Again, pick your battles—you don't want to sit there and get into heavy details in your responses unless it's appropriate, but let's face it: the majority of the questions you probably get via email are things that someone could figure out if they looked hard enough, read an email or document you've already sent them, or paid attention the last time you told them. Fire off a super-fast reply with what they need to know in it, and they'll be in your debt and you'll look like a freaking hero. Don't do this too much though, or else it'll backfire on you—it's great to be known as the guy in the office who's always on top of his email, especially when no one else you work with is, but like everything else you need to walk the line between this being a badge of honor versus an expectation.

In the same vein, make use of scheduled sends, like telling Microsoft Outlook to delay sending messages until a certain time, or services like previously mentioned ToutApp, Right Inbox, and a service we love, Boomerang, to schedule your messages and track when they've been opened. This way you can write in advance and send a couple of replies super-late at night and earn the prestigious "overtime" award. Again, don't make it a habit—just enough that when you do it, people sit up and say "wow, he was up answering emails at 1am/5am?"

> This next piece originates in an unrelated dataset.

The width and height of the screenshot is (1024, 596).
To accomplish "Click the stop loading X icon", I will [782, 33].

Stretch Your Boundaries So You Can Slack Off When You Want To

The best thing about looking busy is that it gives you the freedom to work at your own pace. That means that when you don't want to work or don't have to work, you can do what you want—as long as you're looking busy. If you've picked up a side project, spend some time working on that, if for nothing else but inspiration. Working on something else or taking a break to do something really refreshing will give you energy when it's time to hit the grind again, and if everyone thinks that you're busting your hump when you're actually taking those breaks, everyone wins.            

At the same time, remember that the amount of work you have to do always expands to fill the time allotted to do it. That means if you take a work from home day to "catch up on documentation" and decide to take a three hour nap in the middle of the day because you know no one's checking in or you can say you were "running errands," be ready to put in extra time on the other end of your day. You still have to do enough to make that telework day look productive—but it still gives you the freedom to do what you want when you want to do it.

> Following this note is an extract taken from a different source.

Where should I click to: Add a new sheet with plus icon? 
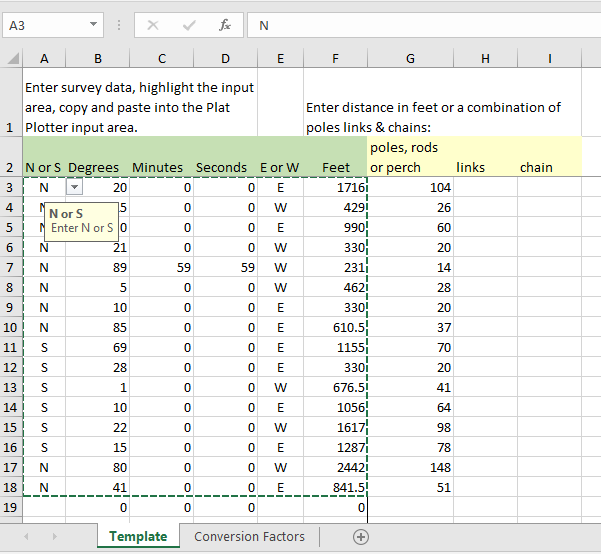(x=361, y=537)
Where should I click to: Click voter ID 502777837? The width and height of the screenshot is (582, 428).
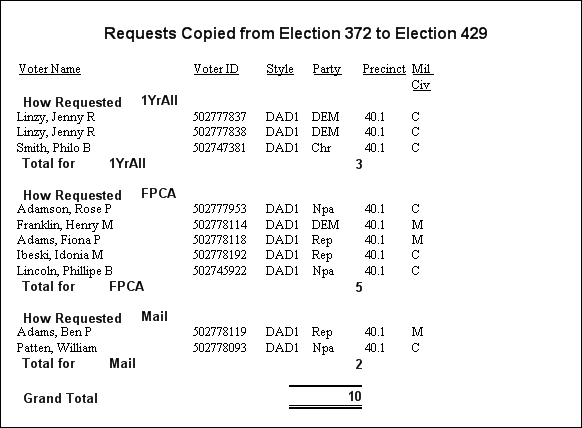(x=219, y=117)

Use Your Powers for Productivity

A lot of these tips are secrets I've honed over the years to really look the part of being swamped when I'm not. Add in a little emotional reaction when someone challenges you on how busy you are, sell it up by believing it, and people will trust that you're really getting things done at work...and here's the dirty secret: It's because you are.

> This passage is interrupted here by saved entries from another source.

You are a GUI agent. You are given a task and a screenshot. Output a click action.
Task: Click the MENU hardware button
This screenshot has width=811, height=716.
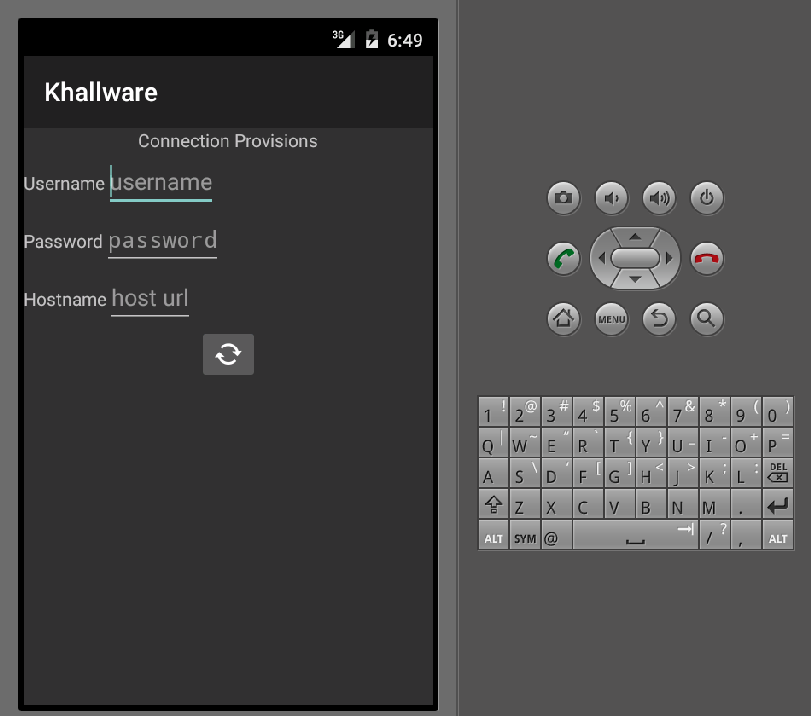611,319
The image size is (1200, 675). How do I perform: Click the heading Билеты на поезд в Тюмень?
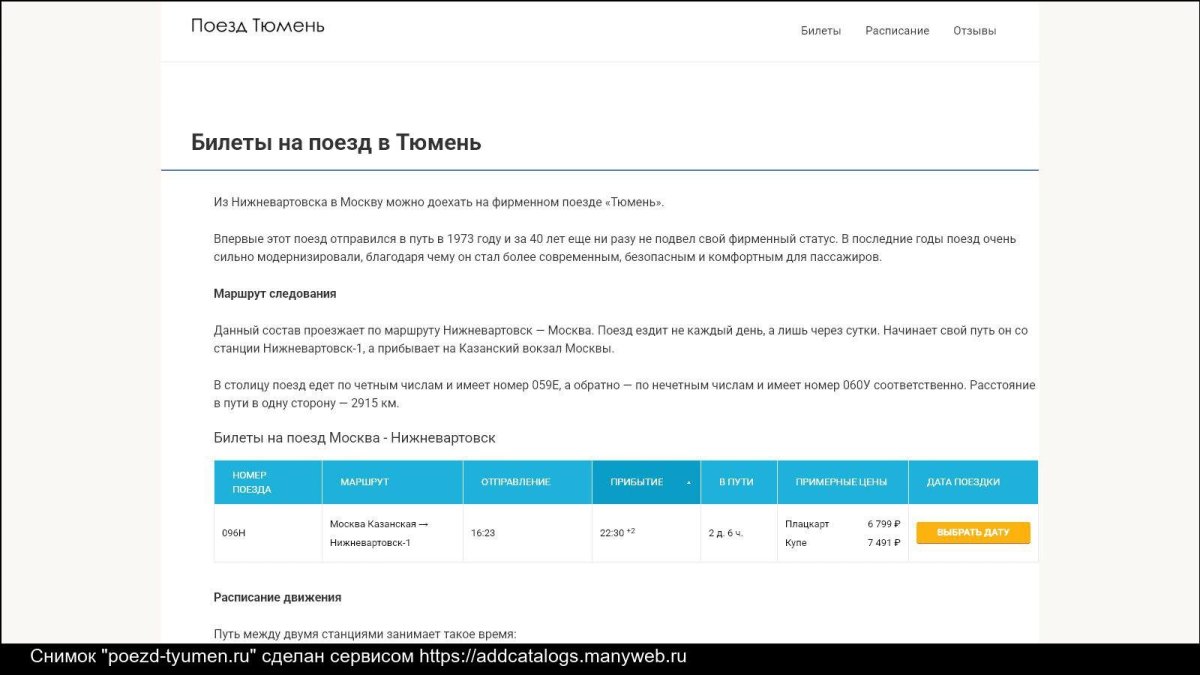[336, 142]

Remember, being busy is not the same thing as being productive. What we're talking about here is being productive: Getting the important things and the things you want to do done in a timely manner, and sifting out the crap that eventually worms its way into our inboxes—all while deflecting as much crap as possible so we can focus on the important things. It takes a few white lies here and there, a little playing on the ignorances of others, and a little keeping up appearances, but you wouldn't be here if you weren't a little evil, would you?